I can only assume that the majority of talent here present will enter industry and the economy generally – in the context of academic moratoria there is little choice. This is a feature of Universities which is unlikely to change over the next number of years. This behoves a responsibility on Governing Bodies such as UCC to ensure that its Graduates at all levels are fit for purpose, can hopefully be quick starters for an Irish Economy which needs a significant quick start.
It is also expected that many of you will leave our shores but we must reflect on Newman’s wise words when he says:
“You must imitate the student in French or German, who is not content with his grammar, but goes to Paris or Dresden: you must take example from the young artist, who aspires to visit the great Masters in Florence and in Rome.”
I myself took a route of optional emigration (maybe a luxury of the past but not a luxury of today) to enhance my skills. Those three years in London provided me with over ten years of additional experience in my field. An experience that is now very relevant in the transition of Bord Gáis over the last three years.
I have very fond memories of my time here, on the field of play, on the stage or debating with the Philosoph. This University certainly conditioned me to be leader but I was not always a leader and we do not all need to be leaders – the world would be a very boring place if that was the case.
Careers take bohereens and motorways – sometimes the driving is difficult and sometimes you can get a speeding ticket but more often you have a general direction but not a specific destination.
My advice is to expect to learn and want to learn every day of the rest of your career and life because nothing in the 21st Century stays static.
As the next President of the Cork Chamber of Commerce I would like to congratulate the staff at UCC for providing this region with talent such as you and innovative ideas.
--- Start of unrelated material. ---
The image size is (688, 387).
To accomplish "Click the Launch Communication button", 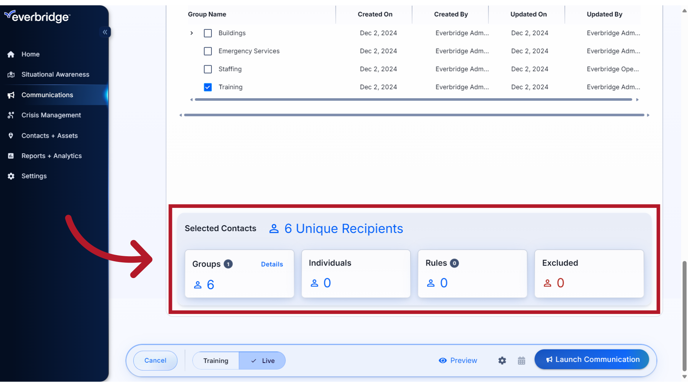I will (x=592, y=359).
We are excited by the numbers of patents arising from UCC – more in number than TCD and UCD combined. These patents need to be incubated locally and we hope that the new Science and Innovation Park will enhance those opportunities. We look forward to the IMI-UCC merger, the growth of Tyndall, the establishment of the Marine Energy Research Centre, the continued advances/announcements in medical science, a further influx of overseas students and a significant School of Asian Studies.
May I wish you all every success on your road – whatever road it is I hope it is as straight as can be.